● **Directions**: Beginning with the line that contains "Click the orange PL country badge", retype the entries below exactly, ending with the line that contains "The height and width of the screenshot is (436, 1007).". Leave out any pictures.

● **Data for this exercise**:
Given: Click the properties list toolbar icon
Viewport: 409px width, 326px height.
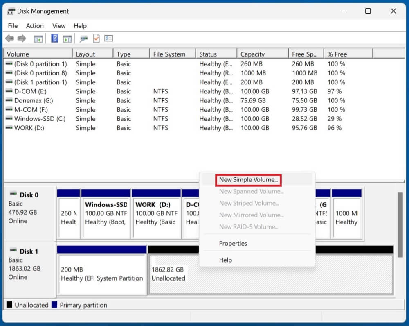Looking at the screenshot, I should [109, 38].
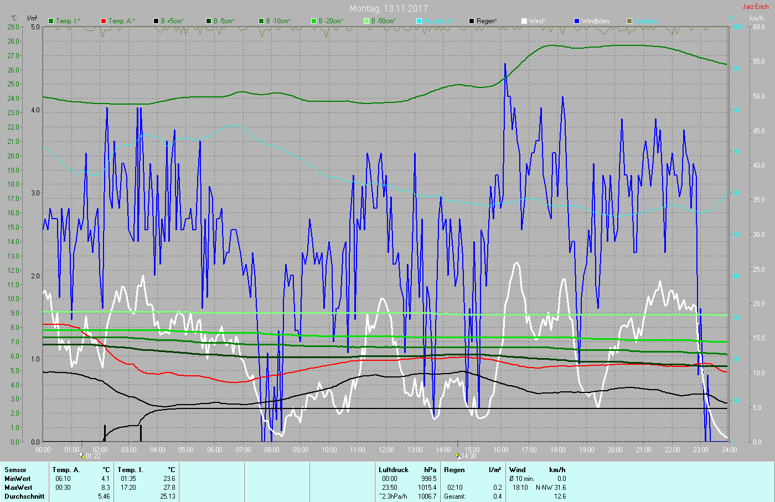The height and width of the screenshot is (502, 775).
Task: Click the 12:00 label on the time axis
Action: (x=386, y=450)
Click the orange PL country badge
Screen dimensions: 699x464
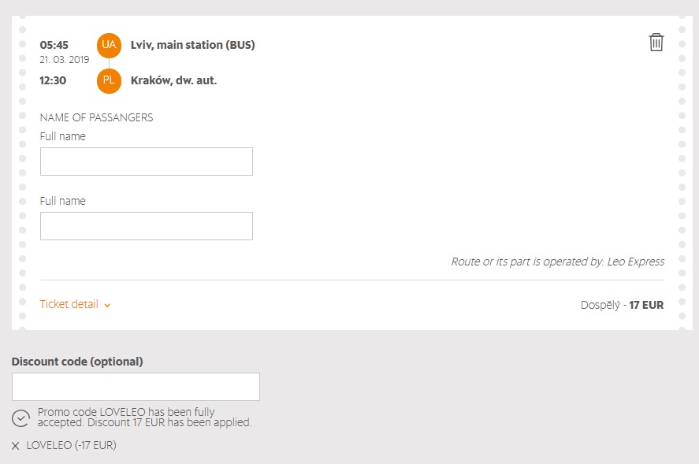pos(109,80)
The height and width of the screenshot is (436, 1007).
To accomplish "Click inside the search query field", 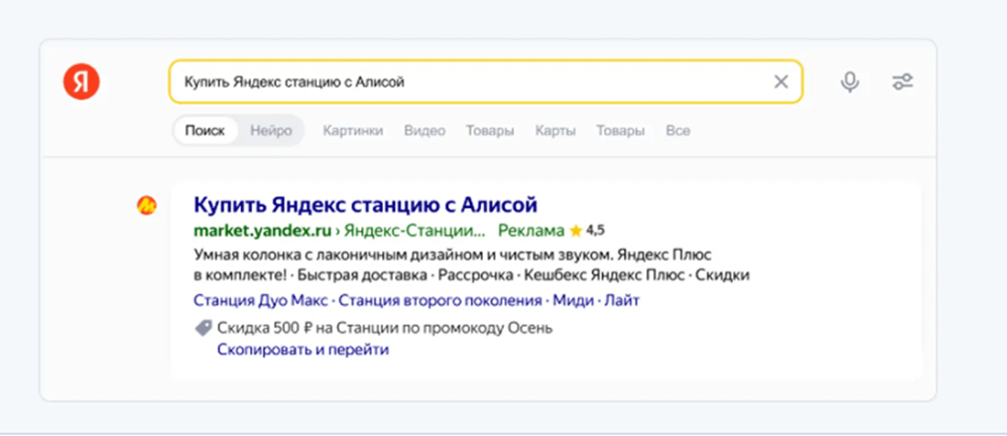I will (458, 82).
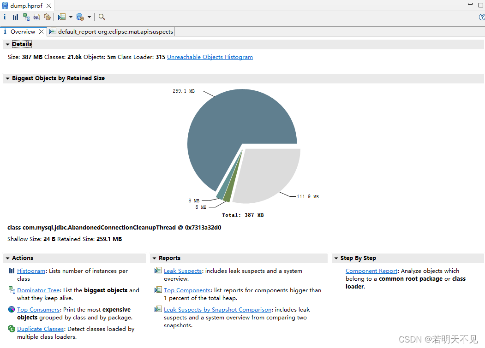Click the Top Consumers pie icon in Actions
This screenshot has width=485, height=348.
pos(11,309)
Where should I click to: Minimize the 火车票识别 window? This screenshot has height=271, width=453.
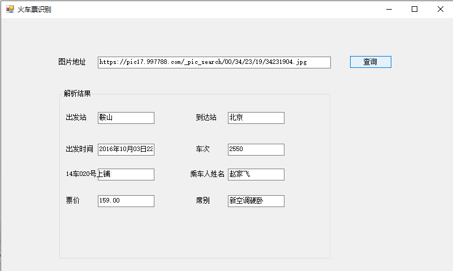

● **Exercise response**:
Click the orange PL country badge
Screen dimensions: 699x464
pos(109,80)
The height and width of the screenshot is (436, 1007).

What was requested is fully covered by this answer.